- _PROBLEM TO WORK ON_
Below are the records; print exactly the lines from the one with "You are a computer-use agent." through the last, both included, and leave the pictures out.

- _EXERCISE MATERIAL_
______________________________

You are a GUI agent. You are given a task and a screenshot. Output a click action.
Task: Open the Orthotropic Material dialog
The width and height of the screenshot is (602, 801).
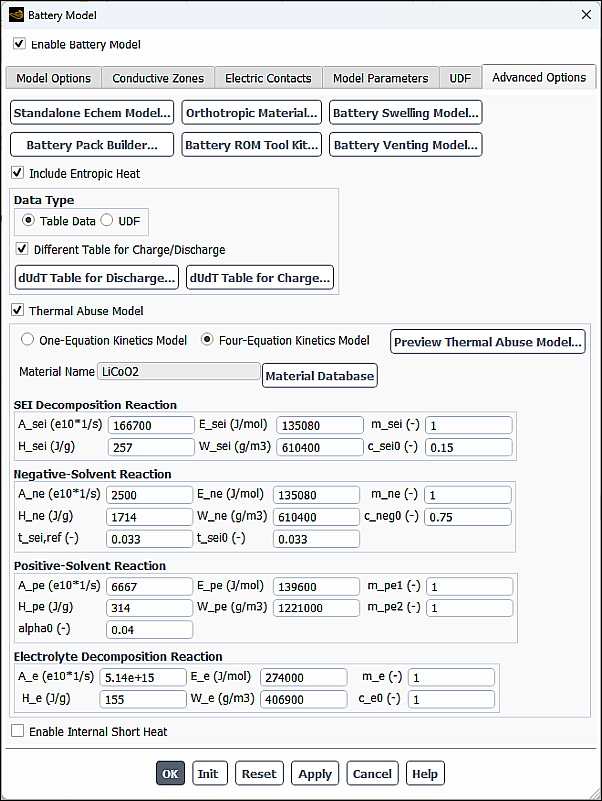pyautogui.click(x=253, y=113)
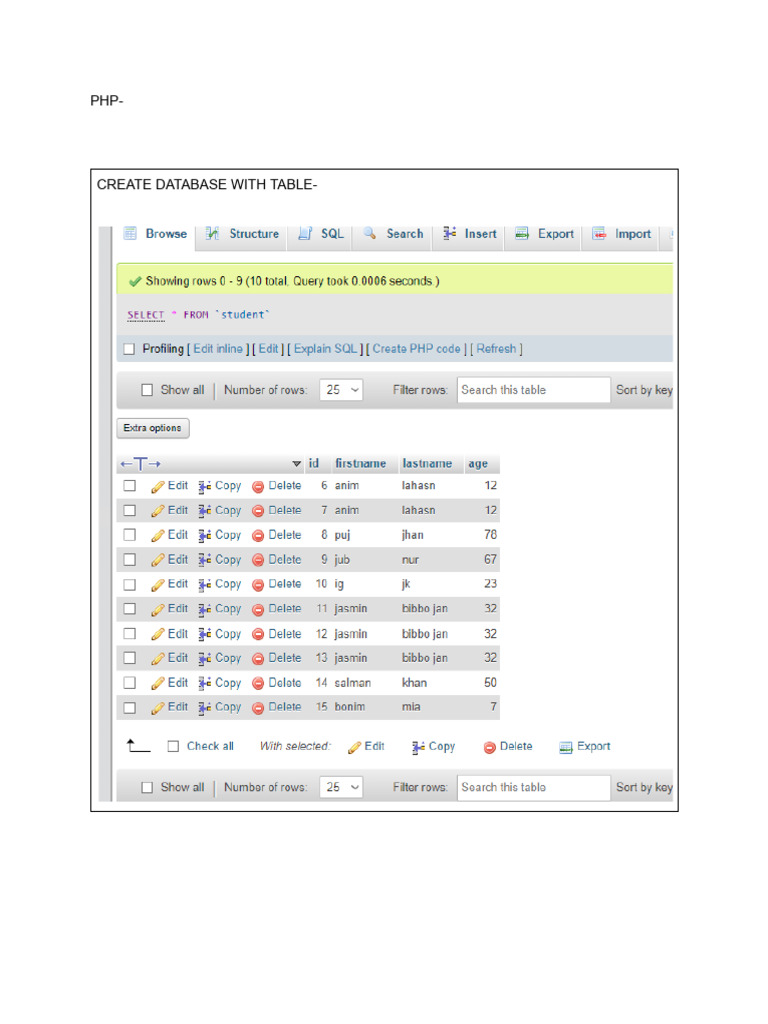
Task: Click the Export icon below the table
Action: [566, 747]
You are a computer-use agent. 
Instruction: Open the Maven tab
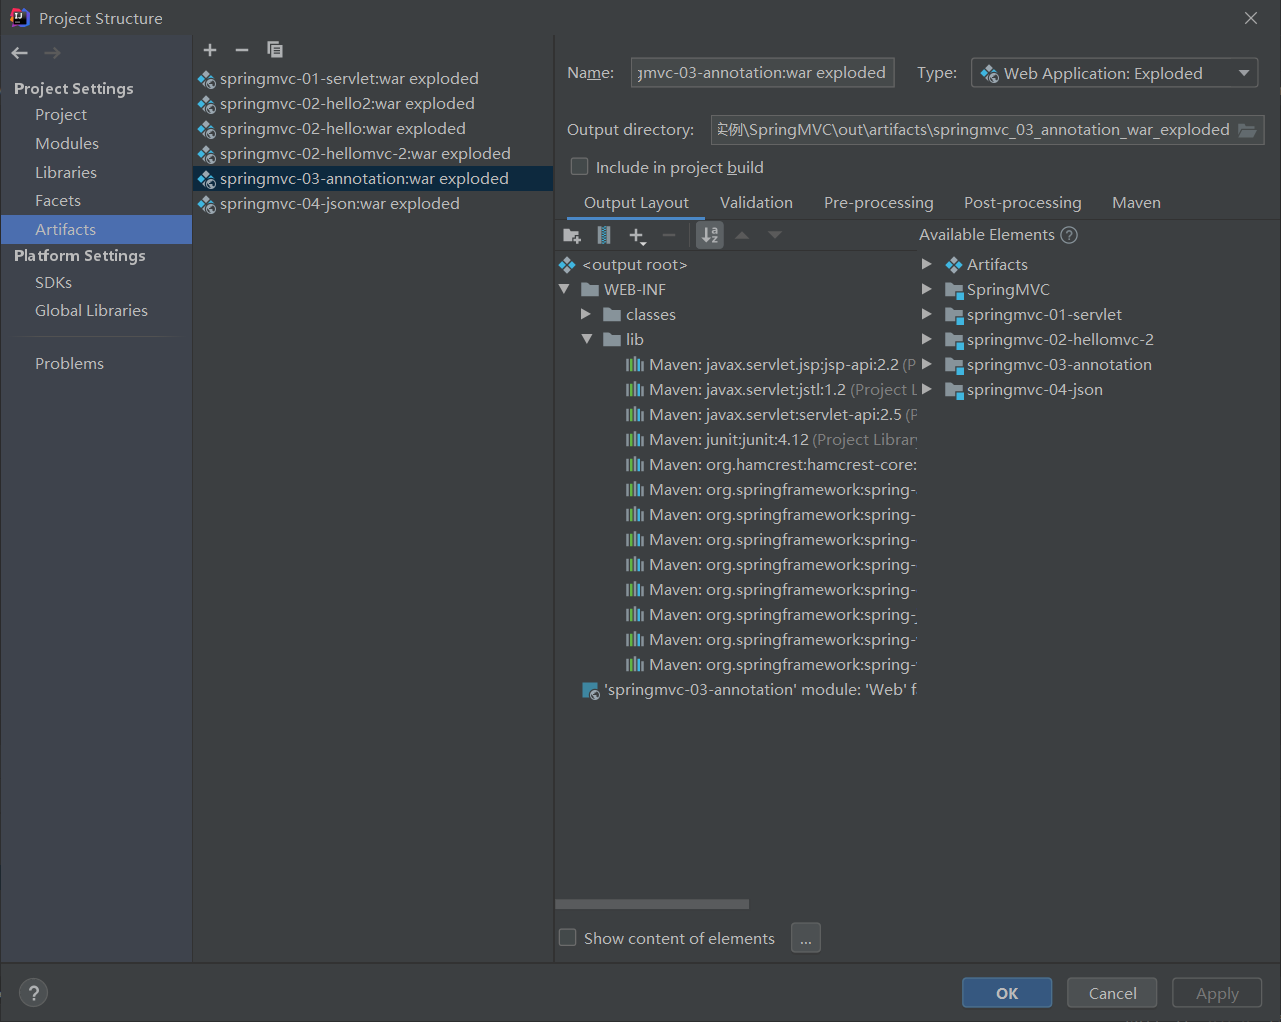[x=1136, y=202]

______________________________

- _WRITTEN SOLUTION_
You are a computer-use agent. 
Instruction: Open the Maven tab
[x=1136, y=202]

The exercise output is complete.